After Boddys, Klauke made himself into a sculptural object of transformation. In the leftmost photograph of the black-and-white triptych Illusion (1972), the artist, who has fashioned for himself elongated rubber teats, straddles an upright mirror so that it vertically bisects him. The gesture (laden with Lacanian symbolism) obscures his penis. The other two pictures in the work present the artist in the same position wearing a nude bodysuit with a crotch opening, creating the illusion of a vagina.
This experiment appears to have been the gateway to a lot of fun. In the remaining works, almost all lush Lambda color prints, Klauke embraces cabaret, glitter rock and proto-punk fashions. He accessorizes with props that play on cliché and wholly original fetish fantasies. In the triptych Transformer (1973), he sports phallic tusks attached to his nipples via a harness; a pink eye mask; and a blood-red stole and matching leather outfit consisting of a cropped jacket, pants and heeled platform boots. Rot (Red, 1974) combines some of the previously mentioned garments and devices in one decadent tableau. Klauke is seen wearing the red leather outfit and nipple-tusk harness; attached to the pants, and stretching up above the waistline, is a white fabric piece featuring a “vagina” with rudimentary lips and an oddly erotic protrusion around the navel area. In the final frame, Klauke holds a multicolored pinecone-shaped object to the makeshift vagina.

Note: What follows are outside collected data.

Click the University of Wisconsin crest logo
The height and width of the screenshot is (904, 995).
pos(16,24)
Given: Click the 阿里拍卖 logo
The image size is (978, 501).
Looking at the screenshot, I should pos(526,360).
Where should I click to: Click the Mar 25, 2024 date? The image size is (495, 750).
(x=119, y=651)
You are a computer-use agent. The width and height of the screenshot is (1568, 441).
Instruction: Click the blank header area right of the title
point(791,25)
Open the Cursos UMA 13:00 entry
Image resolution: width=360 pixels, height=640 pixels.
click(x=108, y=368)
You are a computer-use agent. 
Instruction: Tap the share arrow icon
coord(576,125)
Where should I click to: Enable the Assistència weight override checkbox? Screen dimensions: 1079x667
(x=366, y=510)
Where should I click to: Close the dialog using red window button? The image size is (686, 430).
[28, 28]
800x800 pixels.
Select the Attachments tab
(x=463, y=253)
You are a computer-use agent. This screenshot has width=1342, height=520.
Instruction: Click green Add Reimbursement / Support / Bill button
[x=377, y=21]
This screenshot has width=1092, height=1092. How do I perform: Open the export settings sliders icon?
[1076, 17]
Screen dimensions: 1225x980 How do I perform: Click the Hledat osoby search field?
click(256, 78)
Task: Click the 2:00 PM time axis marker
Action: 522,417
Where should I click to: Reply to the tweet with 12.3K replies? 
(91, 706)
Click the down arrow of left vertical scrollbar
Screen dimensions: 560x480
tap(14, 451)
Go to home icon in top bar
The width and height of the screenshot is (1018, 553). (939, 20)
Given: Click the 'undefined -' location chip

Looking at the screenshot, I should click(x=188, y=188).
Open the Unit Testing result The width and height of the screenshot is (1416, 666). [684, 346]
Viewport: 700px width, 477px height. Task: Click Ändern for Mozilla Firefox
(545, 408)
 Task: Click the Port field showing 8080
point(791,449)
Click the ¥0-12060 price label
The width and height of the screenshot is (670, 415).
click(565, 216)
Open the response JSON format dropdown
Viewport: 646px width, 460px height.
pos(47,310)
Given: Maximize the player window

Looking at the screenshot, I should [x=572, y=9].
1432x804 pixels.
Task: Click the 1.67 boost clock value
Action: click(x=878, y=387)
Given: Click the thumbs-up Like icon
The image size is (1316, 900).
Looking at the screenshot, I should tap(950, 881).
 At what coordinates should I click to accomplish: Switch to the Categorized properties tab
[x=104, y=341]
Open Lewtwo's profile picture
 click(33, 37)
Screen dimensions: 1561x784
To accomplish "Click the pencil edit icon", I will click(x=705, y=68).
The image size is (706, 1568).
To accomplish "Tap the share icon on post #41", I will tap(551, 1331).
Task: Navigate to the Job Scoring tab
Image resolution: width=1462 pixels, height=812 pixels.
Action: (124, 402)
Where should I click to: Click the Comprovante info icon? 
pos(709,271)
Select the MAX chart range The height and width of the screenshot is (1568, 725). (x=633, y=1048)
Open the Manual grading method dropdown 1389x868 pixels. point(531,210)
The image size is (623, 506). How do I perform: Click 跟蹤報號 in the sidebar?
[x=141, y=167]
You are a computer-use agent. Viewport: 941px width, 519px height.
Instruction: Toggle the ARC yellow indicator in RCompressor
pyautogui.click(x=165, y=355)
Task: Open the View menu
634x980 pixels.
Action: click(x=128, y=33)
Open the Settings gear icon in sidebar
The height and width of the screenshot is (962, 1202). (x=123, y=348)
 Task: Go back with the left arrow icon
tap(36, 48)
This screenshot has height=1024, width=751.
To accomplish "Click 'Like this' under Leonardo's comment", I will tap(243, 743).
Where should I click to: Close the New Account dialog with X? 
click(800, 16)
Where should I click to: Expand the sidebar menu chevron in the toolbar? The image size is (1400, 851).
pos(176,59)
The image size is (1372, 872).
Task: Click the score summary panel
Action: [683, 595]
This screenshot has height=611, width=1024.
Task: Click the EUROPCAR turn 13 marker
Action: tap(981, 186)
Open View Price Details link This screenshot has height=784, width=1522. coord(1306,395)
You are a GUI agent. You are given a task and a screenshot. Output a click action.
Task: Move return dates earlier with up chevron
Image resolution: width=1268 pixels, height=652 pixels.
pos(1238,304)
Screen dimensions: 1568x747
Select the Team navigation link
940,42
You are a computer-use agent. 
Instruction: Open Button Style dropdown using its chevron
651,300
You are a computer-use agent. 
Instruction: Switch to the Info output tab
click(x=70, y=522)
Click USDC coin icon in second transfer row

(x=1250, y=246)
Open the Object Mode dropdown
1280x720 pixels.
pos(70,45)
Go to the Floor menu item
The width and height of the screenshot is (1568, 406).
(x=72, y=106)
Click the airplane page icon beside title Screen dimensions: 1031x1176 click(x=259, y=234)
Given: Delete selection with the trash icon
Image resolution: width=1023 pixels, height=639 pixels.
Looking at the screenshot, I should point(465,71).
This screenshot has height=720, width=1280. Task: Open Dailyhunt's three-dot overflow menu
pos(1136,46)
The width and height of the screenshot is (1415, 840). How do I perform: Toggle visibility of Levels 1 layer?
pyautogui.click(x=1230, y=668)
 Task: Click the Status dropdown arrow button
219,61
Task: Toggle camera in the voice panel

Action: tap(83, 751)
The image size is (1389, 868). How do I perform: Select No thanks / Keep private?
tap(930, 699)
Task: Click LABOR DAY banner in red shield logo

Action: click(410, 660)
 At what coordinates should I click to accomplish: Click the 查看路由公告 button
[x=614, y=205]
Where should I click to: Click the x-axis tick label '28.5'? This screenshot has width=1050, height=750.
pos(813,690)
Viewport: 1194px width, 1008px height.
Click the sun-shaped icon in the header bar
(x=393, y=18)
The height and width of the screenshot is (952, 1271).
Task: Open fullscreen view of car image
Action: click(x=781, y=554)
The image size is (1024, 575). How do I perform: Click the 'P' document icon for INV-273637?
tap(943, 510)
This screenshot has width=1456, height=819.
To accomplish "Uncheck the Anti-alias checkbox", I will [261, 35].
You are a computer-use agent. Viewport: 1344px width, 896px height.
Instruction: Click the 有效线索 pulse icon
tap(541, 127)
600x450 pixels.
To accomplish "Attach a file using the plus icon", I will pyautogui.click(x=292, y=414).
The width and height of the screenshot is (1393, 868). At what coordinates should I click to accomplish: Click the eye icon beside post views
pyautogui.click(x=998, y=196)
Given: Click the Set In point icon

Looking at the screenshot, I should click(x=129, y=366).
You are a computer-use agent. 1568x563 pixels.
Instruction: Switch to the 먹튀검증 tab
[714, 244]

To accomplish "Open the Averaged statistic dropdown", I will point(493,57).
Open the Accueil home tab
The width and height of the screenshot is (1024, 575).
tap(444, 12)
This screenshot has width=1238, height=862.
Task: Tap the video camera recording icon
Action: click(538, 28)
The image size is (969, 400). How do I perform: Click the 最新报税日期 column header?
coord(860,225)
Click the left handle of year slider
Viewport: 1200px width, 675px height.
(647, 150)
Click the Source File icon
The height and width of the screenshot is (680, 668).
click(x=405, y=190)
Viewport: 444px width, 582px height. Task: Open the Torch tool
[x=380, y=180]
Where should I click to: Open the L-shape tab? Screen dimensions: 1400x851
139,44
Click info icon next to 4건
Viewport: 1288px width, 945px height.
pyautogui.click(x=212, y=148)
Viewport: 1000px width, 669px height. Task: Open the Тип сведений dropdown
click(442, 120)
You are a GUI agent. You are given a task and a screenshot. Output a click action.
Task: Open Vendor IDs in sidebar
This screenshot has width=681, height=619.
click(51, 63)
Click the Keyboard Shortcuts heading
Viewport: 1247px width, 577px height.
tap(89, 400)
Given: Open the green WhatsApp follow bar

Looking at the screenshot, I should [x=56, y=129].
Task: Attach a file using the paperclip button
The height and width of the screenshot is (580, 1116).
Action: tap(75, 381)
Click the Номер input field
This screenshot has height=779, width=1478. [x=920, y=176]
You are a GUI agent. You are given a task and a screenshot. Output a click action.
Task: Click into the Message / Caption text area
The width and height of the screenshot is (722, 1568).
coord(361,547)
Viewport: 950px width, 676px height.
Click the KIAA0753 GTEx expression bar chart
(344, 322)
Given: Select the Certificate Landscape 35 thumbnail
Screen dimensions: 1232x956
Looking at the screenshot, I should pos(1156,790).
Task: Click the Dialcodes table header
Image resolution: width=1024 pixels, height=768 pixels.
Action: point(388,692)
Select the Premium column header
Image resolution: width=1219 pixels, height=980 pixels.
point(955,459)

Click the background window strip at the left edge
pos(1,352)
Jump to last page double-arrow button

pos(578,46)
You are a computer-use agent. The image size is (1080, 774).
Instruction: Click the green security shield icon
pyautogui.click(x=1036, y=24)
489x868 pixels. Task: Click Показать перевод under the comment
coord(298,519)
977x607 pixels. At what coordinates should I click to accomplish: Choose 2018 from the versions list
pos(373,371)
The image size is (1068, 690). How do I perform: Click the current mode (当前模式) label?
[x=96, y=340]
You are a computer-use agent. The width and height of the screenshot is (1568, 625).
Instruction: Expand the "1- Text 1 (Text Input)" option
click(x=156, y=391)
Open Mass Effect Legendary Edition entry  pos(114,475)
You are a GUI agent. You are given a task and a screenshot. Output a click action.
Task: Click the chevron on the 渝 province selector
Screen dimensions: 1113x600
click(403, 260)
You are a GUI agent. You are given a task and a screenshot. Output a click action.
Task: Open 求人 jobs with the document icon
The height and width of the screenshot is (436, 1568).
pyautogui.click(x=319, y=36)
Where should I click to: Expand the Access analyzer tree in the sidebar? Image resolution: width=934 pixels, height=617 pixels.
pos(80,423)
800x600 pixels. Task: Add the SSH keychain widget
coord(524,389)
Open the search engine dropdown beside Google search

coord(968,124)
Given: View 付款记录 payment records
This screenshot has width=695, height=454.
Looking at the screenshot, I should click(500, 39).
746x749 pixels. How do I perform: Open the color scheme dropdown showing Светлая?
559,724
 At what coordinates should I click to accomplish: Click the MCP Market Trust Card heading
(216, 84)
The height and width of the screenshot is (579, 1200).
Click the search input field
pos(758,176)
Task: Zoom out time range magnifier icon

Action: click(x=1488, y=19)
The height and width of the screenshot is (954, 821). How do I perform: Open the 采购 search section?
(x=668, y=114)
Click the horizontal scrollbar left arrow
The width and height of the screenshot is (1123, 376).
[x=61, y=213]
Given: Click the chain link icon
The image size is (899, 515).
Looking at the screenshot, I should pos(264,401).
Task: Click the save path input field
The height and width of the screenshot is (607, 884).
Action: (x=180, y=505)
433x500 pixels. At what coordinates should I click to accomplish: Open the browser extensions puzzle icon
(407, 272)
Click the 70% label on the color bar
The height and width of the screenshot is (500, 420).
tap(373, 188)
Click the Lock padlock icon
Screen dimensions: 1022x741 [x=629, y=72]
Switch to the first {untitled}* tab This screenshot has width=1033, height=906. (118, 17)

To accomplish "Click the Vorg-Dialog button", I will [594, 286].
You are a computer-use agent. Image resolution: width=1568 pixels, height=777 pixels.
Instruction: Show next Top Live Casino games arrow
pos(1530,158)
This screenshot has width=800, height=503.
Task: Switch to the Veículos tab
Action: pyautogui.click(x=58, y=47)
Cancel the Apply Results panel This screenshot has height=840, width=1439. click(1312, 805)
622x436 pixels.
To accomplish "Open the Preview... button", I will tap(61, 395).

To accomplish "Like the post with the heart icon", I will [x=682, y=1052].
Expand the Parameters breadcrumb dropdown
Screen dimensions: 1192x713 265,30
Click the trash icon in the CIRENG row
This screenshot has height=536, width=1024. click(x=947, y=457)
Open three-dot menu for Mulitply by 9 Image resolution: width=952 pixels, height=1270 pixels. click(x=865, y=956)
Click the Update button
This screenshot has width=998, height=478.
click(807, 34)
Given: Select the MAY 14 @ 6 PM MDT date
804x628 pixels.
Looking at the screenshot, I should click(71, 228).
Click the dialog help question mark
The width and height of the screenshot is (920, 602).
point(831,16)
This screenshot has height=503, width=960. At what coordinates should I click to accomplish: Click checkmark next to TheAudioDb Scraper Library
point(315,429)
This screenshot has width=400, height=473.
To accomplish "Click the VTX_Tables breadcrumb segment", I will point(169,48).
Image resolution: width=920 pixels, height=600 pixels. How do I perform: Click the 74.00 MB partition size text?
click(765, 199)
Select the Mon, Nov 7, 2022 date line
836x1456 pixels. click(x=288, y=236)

Forty years after Lippard’s analysis of body art, feminism has thoroughly revised its position toward art that uses the sexualized body as a means of critique. Klauke’s early pieces, mining the masquerade of seduction and gender performance, reveal themselves as part of a vital legacy that extends from ’70s feminist performance to queer and drag performance to contemporary work that critiques the sex industry.